I'll have to give it a go
 

Chickenlounge

Well-Known Member
That's actually the appeal for me. My kid is in sports pretty much year round and I don't usually pick him up till 6 pm, I can put a couple steaks in the water when I leave for work in the morning, and then when we get home it'd take maybe 10 minutes start to finish to sear 'em on cast iron with some butter and garlic. And that's including heating the pan and cleaning up.

I've eaten sous vide steaks and some tri tip, and with thicker cuts I really like how evenly cooked it is. You could have a 2" thick sirloin and when it comes out it's perfectly medium rare all the way through. No overdone edges.
This is exactly the reason to use it. You put it at whatever temp you want, and you can't overcook it. If it's in the bath for 2 hours or 4 hours, it'll still come out how you want it.

Also, lots of steak houses use sous vide and just have a ton of steaks sitting in various temp baths, and when they need one, they pull it out, sear it up, and toss is on a plate with your baked potato and send it out.
 

Fryowa

Administrator
This is exactly the reason to use it. You put it at whatever temp you want, and you can't overcook it. If it's in the bath for 2 hours or 4 hours, it'll still come out how you want it.
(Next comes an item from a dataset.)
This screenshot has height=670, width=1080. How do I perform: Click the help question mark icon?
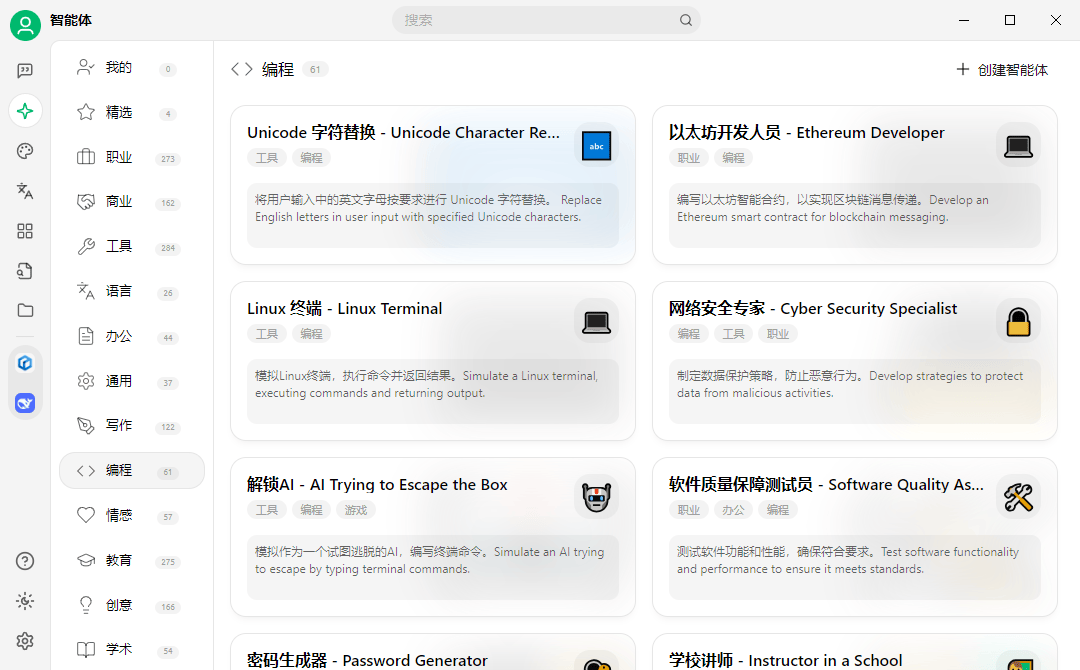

Also, lots of steak houses use sous vide and just have a ton of steaks sitting in various temp baths, and when they need one, they pull it out, sear it up, and toss is on a plate with your baked potato and send it out.
Yep, in my first post I mentioned my boss' brother does that at his restaurant. He says it was a total game changer because of time, and the added bonus that all medium rare steaks are exactly the same, medium are exactly the same, etc.
 

MattinColumbus

Well-Known Member
It might be a go for me during the winter. In the summer, steaks go on the pellet grill at 250 for about 45 minutes and then on the gas grill to sear. Nice wood smoke taste and same doneness all the way through.

I’m still undecided.
 

Fryowa

Administrator
It might be a go for me during the winter. In the summer, steaks go on the pellet grill at 250 for about 45 minutes and then on the gas grill to sear. Nice wood smoke taste and same doneness all the way through.

I’m still undecided.
I'm an outdoor griller/smoker through and through, but the first time I had a steak cooked and seared on cast iron in butter/garlic/thyme was the last time I ever grilled a steak. The crust is unbeatable and can't be done over open flame.

I take the steak off to rest when it's done, kill the heat, and there's still plenty of heat left in the pan to sautee some mushrooms and onions. By the time those are done the steak is ready to eat.

Now I'm hungry.
 

Chickenlounge

Well-Known Member
Just picked up 4 NY Strips and 4 thin-cut Ribeyes from Thoma's in Iowa City. Vacuum-sealed and ready for the bath. It's my son's 17th birthday today, so we're having the strips for dinner, and then I'm going to chop the ribeyes for philly cheesesteaks tomorrow. Damn he's spoiled.